OK, I see the light now! I forgot for a moment that the losses in viscous flow are more to do with shear stresses so narrower/longer channels -> greater stresses and pressure loss. Yes 3D optimisation would be more challenging. For a start the heat transfer would be better optimised with hemispheres (but then why do we get goose bumps when cold - to straighten out the insulating hairs?)

[rkawakami]

My understanding is that "goose bumps" is supposed to raise the hair so that it traps the air close to the skin, thus warming it and keeps it from escaping from the body.

Mind you, that obviously works better for some people than others...

[JHEM]

My understanding is that "goose bumps" is supposed to raise the hair so that it traps the air close to the skin, thus warming it and keeps it from escaping from the body.

A holdover from our more hirsute ape ancestors.

James

[christopher_wolf]

Indeed they do, vestigial leftovers as the erector pili muscles per each hair follicle.

By the way, it is refreshing (and quite impressive in terms of scientific accumen, no less!) to have a intelligent discussion on biofluid dynamics on the forums.

If anybody is interested, I would recommend the *great* 2 books "Biomechanics: Circulation" and "Biomechanics: Motion, Flow, Stress, and Growth" by the venerable Y.C. Fung. Excellent and accessible reading for anybody that would like to know more about fluid dynamics and the role it plays with mechanical/FSI interactions in the human body.

[vlyne]

By the way, it is refreshing (and quite impressive in terms of scientific accumen, no less!) to have a intelligent discussion on biofluid dynamics on the forums.
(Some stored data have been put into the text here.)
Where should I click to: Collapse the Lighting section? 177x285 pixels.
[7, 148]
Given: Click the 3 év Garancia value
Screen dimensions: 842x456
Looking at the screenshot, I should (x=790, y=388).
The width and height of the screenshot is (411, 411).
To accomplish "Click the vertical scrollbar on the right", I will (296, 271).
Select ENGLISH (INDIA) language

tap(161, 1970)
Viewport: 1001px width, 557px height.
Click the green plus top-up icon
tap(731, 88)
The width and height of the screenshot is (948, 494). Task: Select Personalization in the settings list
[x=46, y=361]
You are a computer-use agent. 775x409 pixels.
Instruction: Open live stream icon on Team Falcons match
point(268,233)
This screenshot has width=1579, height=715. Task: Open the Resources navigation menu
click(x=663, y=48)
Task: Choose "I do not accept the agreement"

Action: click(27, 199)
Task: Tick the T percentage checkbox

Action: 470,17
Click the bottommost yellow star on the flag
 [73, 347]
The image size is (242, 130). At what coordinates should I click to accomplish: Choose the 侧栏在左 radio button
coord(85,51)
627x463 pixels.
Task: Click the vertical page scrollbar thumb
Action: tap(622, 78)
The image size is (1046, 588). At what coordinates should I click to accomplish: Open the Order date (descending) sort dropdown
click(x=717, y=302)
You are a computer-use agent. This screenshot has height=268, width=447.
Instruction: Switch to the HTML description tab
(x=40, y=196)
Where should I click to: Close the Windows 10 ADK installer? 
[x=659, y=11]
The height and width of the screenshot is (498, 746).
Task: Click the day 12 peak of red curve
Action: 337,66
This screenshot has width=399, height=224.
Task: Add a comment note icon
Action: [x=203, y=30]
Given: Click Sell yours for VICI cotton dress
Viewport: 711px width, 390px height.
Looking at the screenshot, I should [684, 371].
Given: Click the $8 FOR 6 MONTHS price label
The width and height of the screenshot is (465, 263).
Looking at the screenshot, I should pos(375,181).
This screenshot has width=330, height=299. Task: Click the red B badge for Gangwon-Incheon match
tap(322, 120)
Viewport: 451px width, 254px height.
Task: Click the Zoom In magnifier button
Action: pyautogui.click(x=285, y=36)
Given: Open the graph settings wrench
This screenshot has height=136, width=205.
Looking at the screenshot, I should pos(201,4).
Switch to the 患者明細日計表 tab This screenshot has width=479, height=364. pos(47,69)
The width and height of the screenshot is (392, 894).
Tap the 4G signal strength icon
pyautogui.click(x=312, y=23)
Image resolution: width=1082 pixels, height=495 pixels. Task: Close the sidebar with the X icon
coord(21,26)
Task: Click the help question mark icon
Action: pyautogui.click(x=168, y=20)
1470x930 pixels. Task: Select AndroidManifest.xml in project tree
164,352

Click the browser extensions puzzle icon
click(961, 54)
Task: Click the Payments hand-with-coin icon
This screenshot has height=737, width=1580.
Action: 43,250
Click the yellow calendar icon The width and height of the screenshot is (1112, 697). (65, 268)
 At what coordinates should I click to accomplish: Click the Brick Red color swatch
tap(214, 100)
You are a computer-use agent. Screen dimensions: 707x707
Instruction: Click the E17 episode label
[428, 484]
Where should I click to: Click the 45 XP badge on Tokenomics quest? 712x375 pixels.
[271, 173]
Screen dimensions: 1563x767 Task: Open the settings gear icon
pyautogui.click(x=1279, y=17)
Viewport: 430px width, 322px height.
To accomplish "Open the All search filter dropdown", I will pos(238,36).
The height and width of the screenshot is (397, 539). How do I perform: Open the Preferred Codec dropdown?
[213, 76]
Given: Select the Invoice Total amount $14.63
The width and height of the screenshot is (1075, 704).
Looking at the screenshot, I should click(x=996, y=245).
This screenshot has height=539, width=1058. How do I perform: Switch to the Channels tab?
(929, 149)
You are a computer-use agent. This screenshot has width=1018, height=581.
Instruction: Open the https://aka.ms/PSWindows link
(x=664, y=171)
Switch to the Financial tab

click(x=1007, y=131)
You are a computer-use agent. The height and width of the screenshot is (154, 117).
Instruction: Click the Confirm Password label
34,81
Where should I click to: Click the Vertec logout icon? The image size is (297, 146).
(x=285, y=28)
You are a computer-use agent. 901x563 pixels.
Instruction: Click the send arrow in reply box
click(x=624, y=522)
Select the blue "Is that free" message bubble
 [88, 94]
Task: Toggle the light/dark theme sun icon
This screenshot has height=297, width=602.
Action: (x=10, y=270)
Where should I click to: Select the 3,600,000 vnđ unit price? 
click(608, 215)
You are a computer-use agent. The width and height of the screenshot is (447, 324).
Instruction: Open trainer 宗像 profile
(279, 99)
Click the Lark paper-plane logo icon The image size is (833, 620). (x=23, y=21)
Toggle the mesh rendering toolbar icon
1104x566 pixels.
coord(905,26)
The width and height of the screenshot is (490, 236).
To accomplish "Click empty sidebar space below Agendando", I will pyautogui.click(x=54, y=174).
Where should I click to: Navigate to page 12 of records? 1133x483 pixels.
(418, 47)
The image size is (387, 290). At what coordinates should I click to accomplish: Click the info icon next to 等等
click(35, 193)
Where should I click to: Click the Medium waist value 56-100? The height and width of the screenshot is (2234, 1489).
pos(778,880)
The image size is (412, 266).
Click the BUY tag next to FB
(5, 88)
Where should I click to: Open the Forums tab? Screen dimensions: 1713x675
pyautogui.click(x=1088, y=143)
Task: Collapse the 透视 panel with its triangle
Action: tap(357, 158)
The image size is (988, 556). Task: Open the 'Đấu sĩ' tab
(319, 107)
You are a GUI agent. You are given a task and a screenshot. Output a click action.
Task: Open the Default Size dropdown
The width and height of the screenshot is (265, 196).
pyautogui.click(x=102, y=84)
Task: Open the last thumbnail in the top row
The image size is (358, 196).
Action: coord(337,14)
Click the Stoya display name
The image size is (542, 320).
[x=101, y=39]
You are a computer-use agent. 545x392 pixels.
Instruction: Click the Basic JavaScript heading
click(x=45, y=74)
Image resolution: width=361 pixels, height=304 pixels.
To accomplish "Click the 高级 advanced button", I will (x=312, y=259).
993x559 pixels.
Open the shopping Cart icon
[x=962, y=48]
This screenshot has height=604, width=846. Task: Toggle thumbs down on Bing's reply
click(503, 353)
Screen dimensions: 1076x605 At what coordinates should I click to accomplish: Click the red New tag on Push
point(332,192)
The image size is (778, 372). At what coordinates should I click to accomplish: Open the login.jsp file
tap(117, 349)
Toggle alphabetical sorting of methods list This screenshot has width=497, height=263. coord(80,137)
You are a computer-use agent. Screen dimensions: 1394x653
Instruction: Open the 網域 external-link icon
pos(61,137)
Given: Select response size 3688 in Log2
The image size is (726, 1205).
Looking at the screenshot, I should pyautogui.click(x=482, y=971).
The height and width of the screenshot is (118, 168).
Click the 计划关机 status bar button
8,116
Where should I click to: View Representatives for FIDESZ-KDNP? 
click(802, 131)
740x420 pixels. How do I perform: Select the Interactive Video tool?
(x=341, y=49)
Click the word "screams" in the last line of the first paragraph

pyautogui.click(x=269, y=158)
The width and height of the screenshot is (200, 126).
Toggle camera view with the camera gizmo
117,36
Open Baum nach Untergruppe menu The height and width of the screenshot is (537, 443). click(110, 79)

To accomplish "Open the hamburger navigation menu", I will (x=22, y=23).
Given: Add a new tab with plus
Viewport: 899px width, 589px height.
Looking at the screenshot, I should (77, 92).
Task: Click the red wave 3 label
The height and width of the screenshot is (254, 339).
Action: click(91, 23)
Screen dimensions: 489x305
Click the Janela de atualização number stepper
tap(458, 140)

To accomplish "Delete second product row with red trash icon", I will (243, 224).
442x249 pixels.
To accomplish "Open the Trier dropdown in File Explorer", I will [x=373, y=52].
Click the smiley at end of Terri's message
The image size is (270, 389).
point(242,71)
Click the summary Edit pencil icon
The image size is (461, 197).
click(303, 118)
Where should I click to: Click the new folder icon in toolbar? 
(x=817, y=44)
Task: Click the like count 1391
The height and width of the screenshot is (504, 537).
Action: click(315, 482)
It is impressive that someone understands enough to explain it to those who are closer to our ancestors

The answer is probably in the books you mention but, the closest example I can think of, in terms of optimal structures involving heat transfer, are those "cells" that form when you add oil to a hot pan. Those cells change in shape/size as you crank up the heat. I suspect that type of structure is some sort of optimal 3D structural mechanism for heat transfer? So, instead of trying to figure out what is an optimal structure for pasting surfaces, one option could be to use an oil cooling sandwich? (altho' there is still a problem of contacting surfaces but it could be a thin malleable surface). I must admit I don't fancy having oil in my laptop (then again I don't really like that paste as well). I guess the advantage of the oil cooling is that it is a more "efficient" mechanism of heat transfer compared to conduction.